New package: simfinR

[This article was first published on R on msperlin, and kindly contributed to R-bloggers]. (You can report issue about the content on this page here)
Want to share your content on R-bloggers? click here if you have a blog, or here if you don't.

Introduction

In my latest post I wrote about package GetEdgarData, which downloaded structured data from the SEC. I’ve been working on this project and soon realized that the available data at the SEC/DERA section is not complete. For example, all Q4 statements are missing. This seems to be the way all exchanges release the financial documents. I’ve found the same problem here in the Brazilian exchange.

It came to my attention that there is an alternative way of fetching corporate data and adjusted prices, the SimFin project. From its own website:

Our core goal is to make financial data as freely available as possible because we believe that  having the right tools for investing/research shouldn't be the privilege of those that can afford to spend thousands of dollars per year on data.
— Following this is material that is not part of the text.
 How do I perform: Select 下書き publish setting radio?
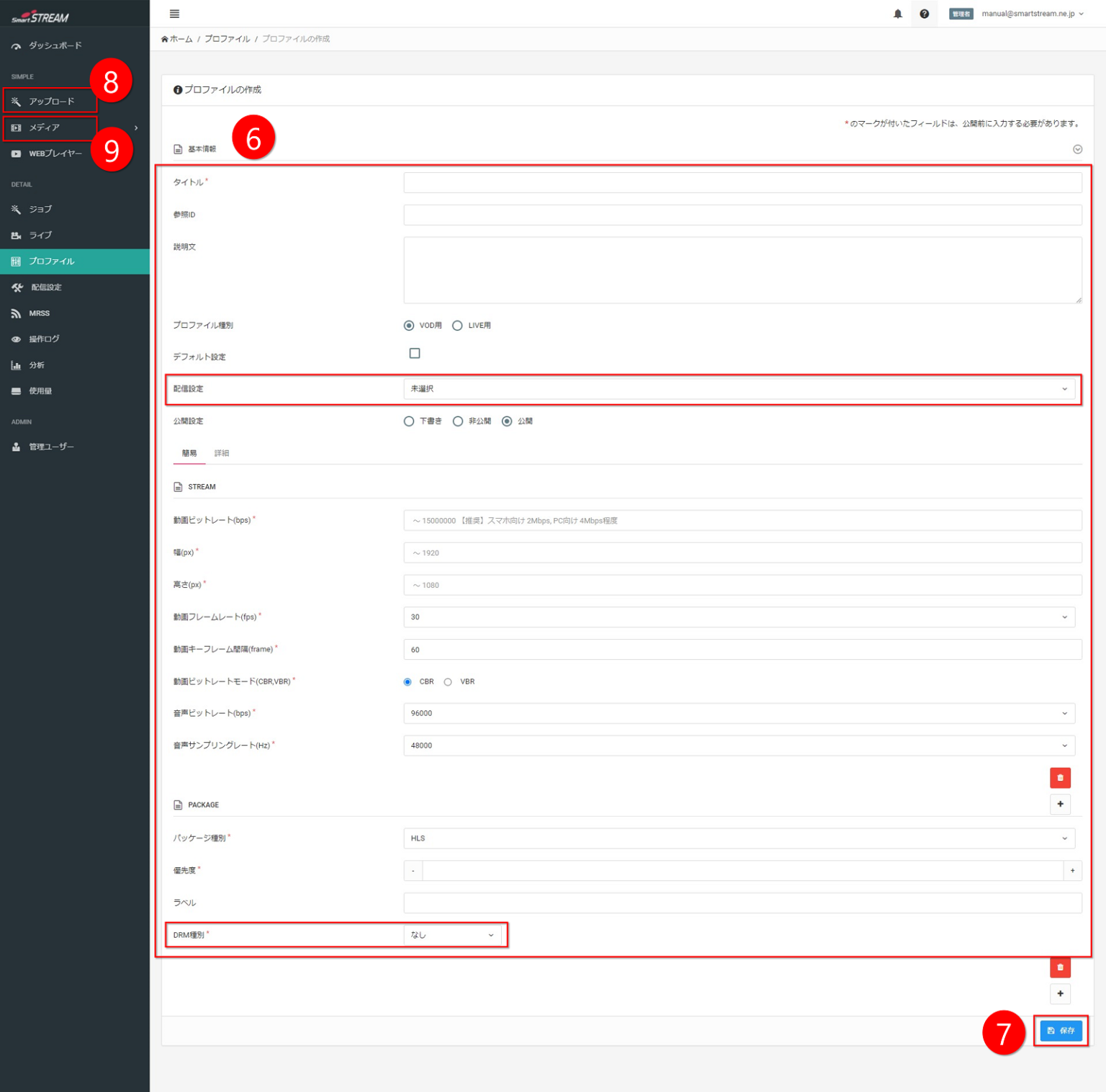[x=409, y=421]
The platform is free with a daily limit of 2000 api calls. This is not bad and should suffice for most users. If you need more calls, the premium version is just 10 euros a month, a fraction of what other data vendors usually request.

Package simfinR, available in Github and soon in CRAN, facilitates all calls to the simfin API. It first makes sure the requested data exists and only then calls the api. As usual, all api queries are saved locally using package memoise. This means that the second time you ask for a particular data about a company/year, the function will load a local copy, and will not call the web api.

Package GetEdgarData, however, will be discontinued. I’ll keep the files in Github but will no longer develop it. It takes a lot of time to write and maintain R packages, and I fell that simfinR has far more potential.

As mentioned before, both new packages, GetQuandlData and simfinR will be part of my next book, “Analyzing Financial and Economic Data with R”, which should be released in early 2020.

Installation

# not in CRAN yet (need to test it further)
#install.packages('simfinR')

# from Github
devtools::install_github('msperlin/simfinR')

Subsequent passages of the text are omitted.